2022 – CANADA / FRANCE / GB / GRÈCE

 

Réalisé par David Cronenberg

 

Avec Viggo Mortensen, Léa Seydoux, Kirsten Stewart, Don McKellar, Scott Speedman, Welket Bungué, Lihi Kornowski, Yorgos Karamihos

 

THEMA MUTATIONS I FUTUR I SAGA DAVID CRONENBERG

En 1970, David Cronenberg réalisait son second long-métrage, Crimes of the Future, l’histoire d’un dermatologue fou disparaissant sans laisser de traces après la propagation d’une maladie catastrophique causée par des produits cosmétiques.
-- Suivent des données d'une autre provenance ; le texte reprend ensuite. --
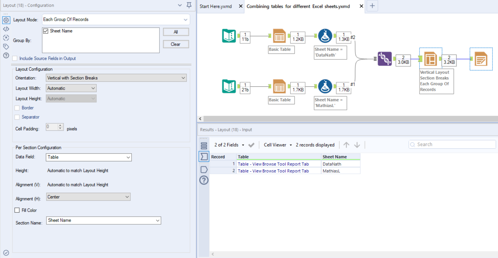
Task: Click the All button for Group By
Action: (176, 32)
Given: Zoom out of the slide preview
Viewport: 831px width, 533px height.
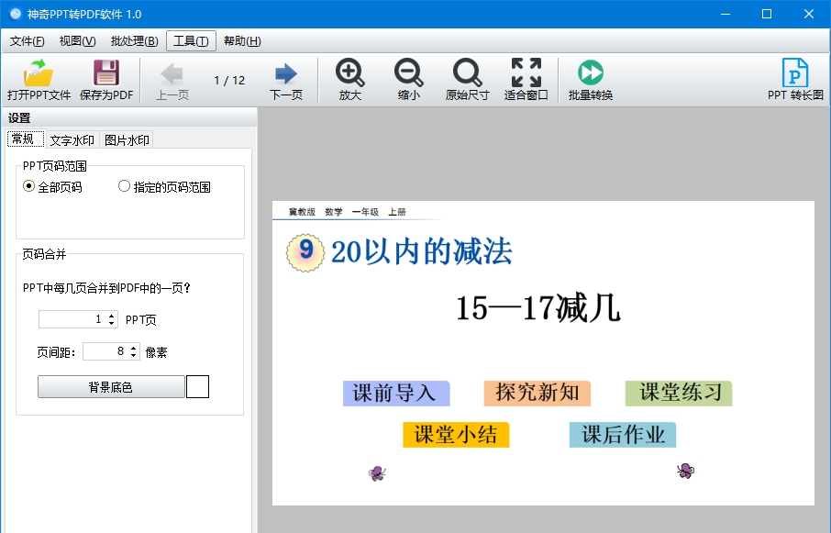Looking at the screenshot, I should tap(407, 79).
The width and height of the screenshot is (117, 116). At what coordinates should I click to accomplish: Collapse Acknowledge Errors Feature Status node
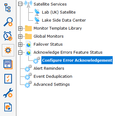click(x=20, y=53)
Contrairement aux apparences, le Crimes of the Future de 2022 n’en est pas un remake ni même une variante mais un scénario totalement original. Il faut croire que ce titre plaisait à Cronenberg, puisqu’il faillit déjà l’utiliser pour eXistenZ en 1999. La première esquisse des Crimes du futur version 2022 est d’ailleurs née vingt ans plus tôt, le projet initial prévoyant Nicolas Cage puis Ralph Fiennes dans le rôle principal (lequel tiendra finalement la vedette de Spider). Le projet redémarre finalement beaucoup plus tard avec en tête d’affiche Viggo Mortensen, que Cronenberg a déjà dirigé dans A History of Violence, Les Promesses de l’ombre et A Dangerous Method. L’ancien Aragorn du Seigneur des Anneaux, dont le visage présente de plus en plus de ressemblances physiques avec celui d’Ed Harris, entre à merveille dans l’univers étrange du cinéaste, visiblement heureux de renouer avec les univers et les thématiques qui le propulsèrent jadis sur le devant de la scène.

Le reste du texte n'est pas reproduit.